Texte =
Psychologies Magazine, février 2002 —

Va-t-on introduire un enseignement spécifique de l’histoire des religions dans les écoles publiques ? Jack Lang, ministre de L’Education nationale, vient de confier une mission de réflexion sur cette délicate question à Régis Debray. L’ancien révolutionnaire, laïc et républicain convaincu, a déjà affirmé qu’il y était favorable. Sur ce point, je suis entièrement d’accord avec lui. Les religions sont un fait culturel majeur de l’histoire de l’humanité. Une part considérable de notre patrimoine artistique, linguistique, intellectuel, historique est incompréhensible sans cette connaissance. Il y a quelque années, “Télérama” publiait une enquête révélant une profonde amnésie des jeunes sur ce sujet. A la question : « Qu’est-ce que la Trinité ? », la plupart
répondaient : « Une station de métro » ! J’irai plus loin : les doctrines religieuses ont joué un rôle essentiel dans les débats intellectuels de l’Antiquité, du Moyen Age et de la Renaissance. L’histoire des idées partout dans le monde est hermétique à ceux qui ne connaissent rien aux grandes thématiques religieuses.

Lignes fournies =
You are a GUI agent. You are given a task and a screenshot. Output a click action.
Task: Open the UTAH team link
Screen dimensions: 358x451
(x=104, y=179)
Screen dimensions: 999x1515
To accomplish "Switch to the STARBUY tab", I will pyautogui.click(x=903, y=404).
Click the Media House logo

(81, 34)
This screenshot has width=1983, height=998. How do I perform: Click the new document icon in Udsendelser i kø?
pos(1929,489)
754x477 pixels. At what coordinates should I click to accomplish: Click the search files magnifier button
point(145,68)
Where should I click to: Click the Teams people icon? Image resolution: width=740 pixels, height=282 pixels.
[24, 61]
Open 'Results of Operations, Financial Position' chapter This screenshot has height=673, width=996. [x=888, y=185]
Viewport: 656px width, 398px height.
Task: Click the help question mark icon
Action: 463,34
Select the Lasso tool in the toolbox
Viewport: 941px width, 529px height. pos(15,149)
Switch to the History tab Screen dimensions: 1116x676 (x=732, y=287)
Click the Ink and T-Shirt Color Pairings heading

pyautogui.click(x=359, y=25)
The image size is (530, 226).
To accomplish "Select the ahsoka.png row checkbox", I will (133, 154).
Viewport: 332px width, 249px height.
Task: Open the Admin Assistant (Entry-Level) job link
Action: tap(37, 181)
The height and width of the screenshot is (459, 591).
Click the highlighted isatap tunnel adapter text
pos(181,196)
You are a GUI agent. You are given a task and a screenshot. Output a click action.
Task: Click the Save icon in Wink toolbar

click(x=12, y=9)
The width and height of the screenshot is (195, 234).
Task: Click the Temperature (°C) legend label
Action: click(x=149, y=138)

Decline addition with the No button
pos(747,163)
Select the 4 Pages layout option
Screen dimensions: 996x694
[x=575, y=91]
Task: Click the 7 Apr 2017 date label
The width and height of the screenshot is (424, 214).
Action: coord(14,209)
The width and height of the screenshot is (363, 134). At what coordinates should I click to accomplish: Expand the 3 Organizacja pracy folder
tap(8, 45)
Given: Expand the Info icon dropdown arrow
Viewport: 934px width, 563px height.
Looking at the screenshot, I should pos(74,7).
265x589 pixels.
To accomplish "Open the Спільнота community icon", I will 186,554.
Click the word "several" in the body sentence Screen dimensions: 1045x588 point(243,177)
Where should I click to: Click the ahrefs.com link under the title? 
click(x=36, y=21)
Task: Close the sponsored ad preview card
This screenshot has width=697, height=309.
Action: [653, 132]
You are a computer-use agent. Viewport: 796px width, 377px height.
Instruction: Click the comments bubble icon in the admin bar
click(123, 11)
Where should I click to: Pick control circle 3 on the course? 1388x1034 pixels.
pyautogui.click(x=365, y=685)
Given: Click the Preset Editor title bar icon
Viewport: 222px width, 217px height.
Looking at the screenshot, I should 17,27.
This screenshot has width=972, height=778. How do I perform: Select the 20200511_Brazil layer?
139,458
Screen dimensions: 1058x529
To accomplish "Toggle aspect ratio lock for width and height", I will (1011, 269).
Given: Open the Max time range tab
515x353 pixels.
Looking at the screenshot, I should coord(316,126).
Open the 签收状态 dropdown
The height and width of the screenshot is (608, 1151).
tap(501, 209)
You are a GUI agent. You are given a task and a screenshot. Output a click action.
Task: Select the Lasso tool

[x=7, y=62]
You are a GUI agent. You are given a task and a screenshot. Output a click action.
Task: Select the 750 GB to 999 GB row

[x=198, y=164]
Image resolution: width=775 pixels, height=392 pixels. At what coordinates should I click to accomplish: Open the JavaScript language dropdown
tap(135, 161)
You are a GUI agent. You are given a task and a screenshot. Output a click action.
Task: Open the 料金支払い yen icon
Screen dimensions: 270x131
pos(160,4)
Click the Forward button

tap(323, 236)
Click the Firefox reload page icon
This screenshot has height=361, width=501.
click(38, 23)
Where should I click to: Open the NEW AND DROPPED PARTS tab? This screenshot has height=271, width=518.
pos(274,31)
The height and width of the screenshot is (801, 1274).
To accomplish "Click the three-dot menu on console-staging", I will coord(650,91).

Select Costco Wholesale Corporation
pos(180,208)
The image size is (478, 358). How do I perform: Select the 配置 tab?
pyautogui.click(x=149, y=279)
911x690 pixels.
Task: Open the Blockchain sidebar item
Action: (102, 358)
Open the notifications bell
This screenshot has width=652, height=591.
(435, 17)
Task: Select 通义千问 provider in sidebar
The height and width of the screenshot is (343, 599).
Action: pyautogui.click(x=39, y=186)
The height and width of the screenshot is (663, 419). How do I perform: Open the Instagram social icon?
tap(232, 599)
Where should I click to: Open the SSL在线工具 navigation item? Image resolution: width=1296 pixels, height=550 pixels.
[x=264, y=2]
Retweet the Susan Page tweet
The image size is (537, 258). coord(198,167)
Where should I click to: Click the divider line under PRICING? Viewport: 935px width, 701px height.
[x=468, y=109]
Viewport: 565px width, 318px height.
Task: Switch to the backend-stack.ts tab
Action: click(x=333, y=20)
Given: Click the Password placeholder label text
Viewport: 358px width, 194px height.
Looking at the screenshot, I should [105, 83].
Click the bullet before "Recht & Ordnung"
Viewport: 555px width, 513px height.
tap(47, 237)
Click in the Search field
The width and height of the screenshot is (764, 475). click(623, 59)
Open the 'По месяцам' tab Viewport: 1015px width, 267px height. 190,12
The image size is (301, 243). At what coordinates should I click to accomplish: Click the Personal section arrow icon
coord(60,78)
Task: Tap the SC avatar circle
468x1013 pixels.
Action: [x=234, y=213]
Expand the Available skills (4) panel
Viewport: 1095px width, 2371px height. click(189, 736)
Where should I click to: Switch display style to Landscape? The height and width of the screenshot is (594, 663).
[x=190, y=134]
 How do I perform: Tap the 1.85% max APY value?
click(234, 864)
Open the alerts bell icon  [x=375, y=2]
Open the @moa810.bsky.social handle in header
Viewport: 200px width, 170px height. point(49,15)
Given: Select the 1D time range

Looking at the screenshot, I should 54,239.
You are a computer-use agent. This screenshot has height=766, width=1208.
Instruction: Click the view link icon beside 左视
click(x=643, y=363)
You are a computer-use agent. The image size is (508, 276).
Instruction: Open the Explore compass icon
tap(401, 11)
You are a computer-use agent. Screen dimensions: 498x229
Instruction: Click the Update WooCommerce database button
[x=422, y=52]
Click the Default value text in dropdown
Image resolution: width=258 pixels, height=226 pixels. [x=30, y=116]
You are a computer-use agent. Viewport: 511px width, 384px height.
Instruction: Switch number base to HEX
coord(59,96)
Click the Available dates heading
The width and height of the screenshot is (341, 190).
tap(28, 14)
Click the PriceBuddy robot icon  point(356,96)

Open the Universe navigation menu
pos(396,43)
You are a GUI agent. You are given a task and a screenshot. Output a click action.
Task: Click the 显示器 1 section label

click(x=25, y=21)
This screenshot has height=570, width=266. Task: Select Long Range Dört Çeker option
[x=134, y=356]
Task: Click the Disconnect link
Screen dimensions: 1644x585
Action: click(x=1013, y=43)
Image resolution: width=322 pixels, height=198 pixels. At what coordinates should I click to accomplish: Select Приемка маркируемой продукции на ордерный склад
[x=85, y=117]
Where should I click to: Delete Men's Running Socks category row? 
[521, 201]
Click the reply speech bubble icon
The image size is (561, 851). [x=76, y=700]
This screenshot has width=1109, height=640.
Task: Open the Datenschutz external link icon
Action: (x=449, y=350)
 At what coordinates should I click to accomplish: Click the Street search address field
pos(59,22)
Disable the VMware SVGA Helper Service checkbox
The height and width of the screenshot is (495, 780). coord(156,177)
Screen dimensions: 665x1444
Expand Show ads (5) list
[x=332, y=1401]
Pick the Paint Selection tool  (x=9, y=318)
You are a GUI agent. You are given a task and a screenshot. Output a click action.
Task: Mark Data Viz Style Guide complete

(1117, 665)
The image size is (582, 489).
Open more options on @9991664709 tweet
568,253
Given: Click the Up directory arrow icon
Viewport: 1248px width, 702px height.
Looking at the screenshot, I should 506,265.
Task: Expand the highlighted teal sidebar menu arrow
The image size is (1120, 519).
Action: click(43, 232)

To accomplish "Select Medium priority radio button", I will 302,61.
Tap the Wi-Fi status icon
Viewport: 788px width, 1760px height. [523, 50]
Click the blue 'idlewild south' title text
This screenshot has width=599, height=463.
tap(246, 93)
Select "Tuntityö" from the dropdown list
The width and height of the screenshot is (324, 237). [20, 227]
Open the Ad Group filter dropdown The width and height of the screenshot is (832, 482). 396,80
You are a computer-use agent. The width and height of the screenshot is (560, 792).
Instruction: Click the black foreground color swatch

Consigne écrite 1 = D’après le texte sur l’enseignement de l’histoire des religions, pourquoi l’auteur approuve-t-il l’introduction de cet enseignement dans les écoles publiques ? Répondez en une à trois phrases.
Consigne écrite 2 =
Indiquez si chacune des affirmations suivantes s’accorde avec le texte sur l’enseignement de l’histoire des religions, en répondant par oui ou non et en citant mot pour mot le passage décisif.
(a) C’est Régis Debray qui a confié une mission de réflexion à Jack Lang.
(b) Dans l’enquête de Télérama, la plupart des jeunes voyaient dans la Trinité une station de métro.
(c) Régis Debray s’est déclaré hostile à cet enseignement.
Consigne écrite 3 = Poursuivez le texte sur l’enseignement de l’histoire des religions à partir de sa dernière phrase.

Réponse écrite 1 = L’auteur approuve cet enseignement parce que les religions sont un fait culturel majeur de l’histoire de l’humanité. Sans leur connaissance, une part considérable du patrimoine artistique, linguistique, intellectuel et historique reste incompréhensible.

Réponse écrite 2 =
(a) Non : « Jack Lang, ministre de L’Education nationale, vient de confier une mission de réflexion sur cette délicate question à Régis Debray. »
(b) Oui : « répondaient : « Une station de métro » ! »
(c) Non : « a déjà affirmé qu’il y était favorable »

Réponse écrite 3 =
Faut-il aussi rappeler, et l’actualité récente l’a tristement illustré, que le fait religieux continue de jouer un rôle central dans de nombreuses régions du globe ? La connaissance des religions est un élément indispensable à une bonne compréhension du monde, de l’histoire et des cultures. De quoi s’agit-il exactement ? Non pas d’enseigner une sorte de catéchisme comme dans les écoles privées religieuses. Nul ne songe à demander à des prêtres, des rabbins ou des imams de venir endoctriner les élèves de la république ! Il s’agirait soit d’aménager les programmes d’histoire pour qu’ils accordent une place plus importante qu’ils ne le font déjà à l’étude des religions comparées, soit d’enseigner l’histoire des religions comme une matière à part entière, au même titre que la philosophie.

La première solution est évidemment plus simple à mettre en œuvre. Elle risque cependant d’être insatisfaisante, les professeurs d’histoire n’ayant reçu aucune formation adaptée et l’on voit d’ailleurs mal comment des informations d’une telle complexité peuvent être intégrées sans une formation adéquate. Le second scénario répond à ce problème, mais possède aussi un handicap de taille : il faudrait, pour cela, créer un CAPES et une agrégation d’histoire des religions, ce à quoi les mentalités au sein du corps enseignant et du ministère de l’Education nationale ne semblent pas prêtes.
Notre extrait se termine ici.